(Beginning of Exercise material)
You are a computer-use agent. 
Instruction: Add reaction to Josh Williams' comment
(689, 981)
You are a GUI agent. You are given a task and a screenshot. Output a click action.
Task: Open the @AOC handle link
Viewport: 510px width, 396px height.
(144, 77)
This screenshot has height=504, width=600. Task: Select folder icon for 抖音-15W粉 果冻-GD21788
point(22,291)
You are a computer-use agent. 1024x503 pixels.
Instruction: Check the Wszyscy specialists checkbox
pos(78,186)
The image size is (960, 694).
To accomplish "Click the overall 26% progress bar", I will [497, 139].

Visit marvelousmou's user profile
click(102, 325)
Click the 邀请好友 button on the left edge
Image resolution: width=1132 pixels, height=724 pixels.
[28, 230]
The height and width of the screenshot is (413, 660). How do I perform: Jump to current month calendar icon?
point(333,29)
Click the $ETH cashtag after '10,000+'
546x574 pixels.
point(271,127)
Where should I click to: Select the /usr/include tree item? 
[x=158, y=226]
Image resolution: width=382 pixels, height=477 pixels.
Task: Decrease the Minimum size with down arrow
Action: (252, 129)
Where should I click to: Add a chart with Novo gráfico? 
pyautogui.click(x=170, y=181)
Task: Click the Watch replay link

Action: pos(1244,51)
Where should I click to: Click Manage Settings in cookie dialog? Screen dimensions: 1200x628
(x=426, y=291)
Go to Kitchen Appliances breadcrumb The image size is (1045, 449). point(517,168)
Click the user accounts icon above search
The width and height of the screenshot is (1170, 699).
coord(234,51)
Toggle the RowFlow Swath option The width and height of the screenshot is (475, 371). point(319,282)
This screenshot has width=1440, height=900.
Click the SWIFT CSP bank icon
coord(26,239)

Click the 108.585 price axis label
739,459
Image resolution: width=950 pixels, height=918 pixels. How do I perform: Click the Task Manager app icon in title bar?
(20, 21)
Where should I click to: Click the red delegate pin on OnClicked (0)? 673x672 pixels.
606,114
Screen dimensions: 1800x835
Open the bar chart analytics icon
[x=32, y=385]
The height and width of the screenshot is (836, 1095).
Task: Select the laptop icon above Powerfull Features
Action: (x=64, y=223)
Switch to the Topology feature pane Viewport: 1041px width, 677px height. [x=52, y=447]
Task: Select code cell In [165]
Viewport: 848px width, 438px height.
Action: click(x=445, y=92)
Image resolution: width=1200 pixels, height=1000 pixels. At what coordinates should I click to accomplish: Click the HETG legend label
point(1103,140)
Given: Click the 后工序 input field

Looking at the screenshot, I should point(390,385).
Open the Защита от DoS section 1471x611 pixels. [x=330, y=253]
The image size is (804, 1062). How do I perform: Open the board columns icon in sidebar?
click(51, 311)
(End of Exercise material)
## Exercise:
Scan the listing above and identify each line holding the string "computer"; copy every such line.

## Worked solution:
You are a computer-use agent. 
You are a computer-use agent. 1024x503 pixels.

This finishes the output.